Gabriel G. Haddad, MD, chair of the department of pediatrics at the University of California, San Diego School of Medicine and physician-in-chief at Rady Children’s Hospital-San Diego, has received a $10 million grant from the National Institutes of Health’s Heart, Lung, and Blood Institute to study the impact of low oxygen levels on cells and tissue in the heart, lung, and brain.

The project aims to:

  • Study the adaptive mechanisms to hypoxia in cardiovascular and respiratory systems at both cellular and molecular levels
  • Study the fundamental genetic mechanisms of tolerance in a Drosophilia (fruit fly) model
  • Modulate or manipulate molecular mechanisms in mammalian cells/tissues/animals to render them hypoxia-tolerant after learning from a tolerant organism, eg, the fly
  • Identify molecular signatures of hypoxia tolerance and susceptibility that may be predictive clinically.

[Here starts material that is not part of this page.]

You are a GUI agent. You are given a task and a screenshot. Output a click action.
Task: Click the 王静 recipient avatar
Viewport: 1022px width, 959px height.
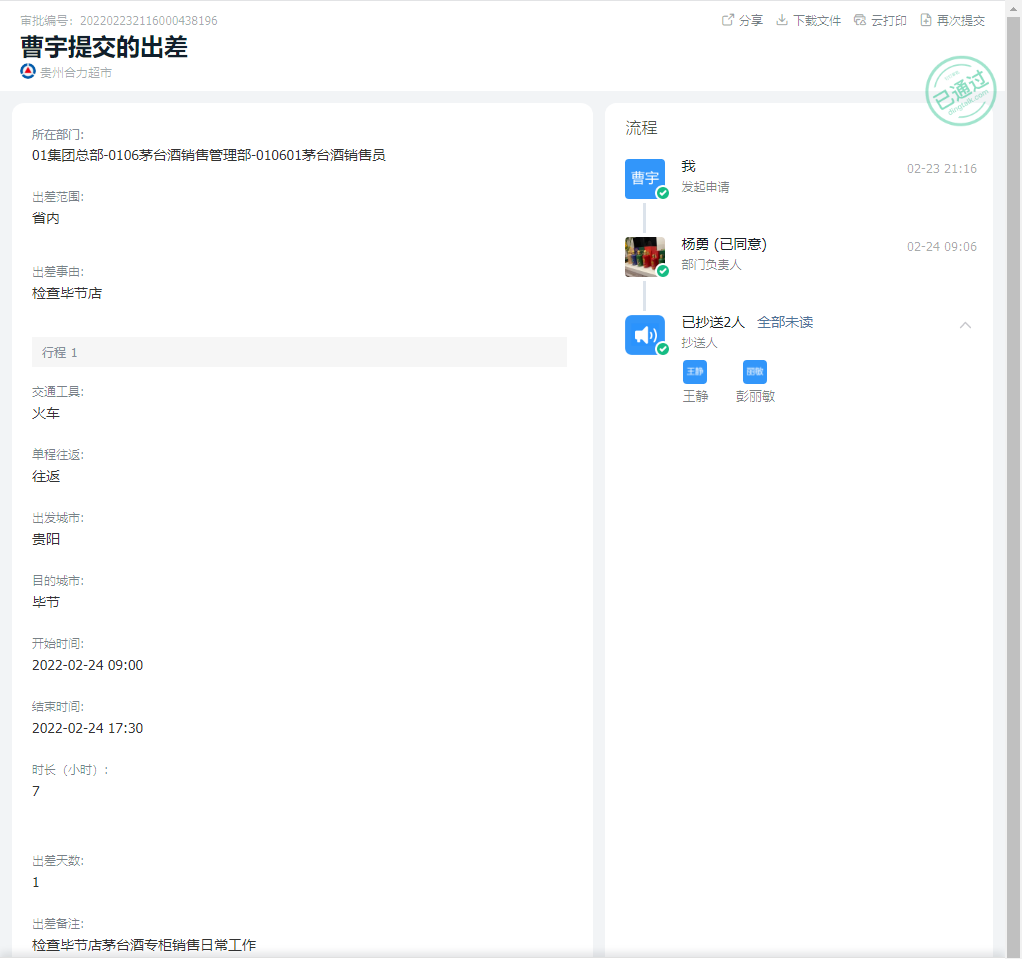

“Understanding the molecular, cellular, and genetic mechanisms that contribute to low oxygen tolerance or susceptibility will have a major impact on our treatments of central nervous system and cardio-respiratory diseases such as stroke, myocardial ischemia/infarction, obstructive sleep apnea, and pulmonary hypertension,” said Haddad, who will lead a collaborative team of investigators from UC San Diego and the Sanford-Burnham Medical Research Institute.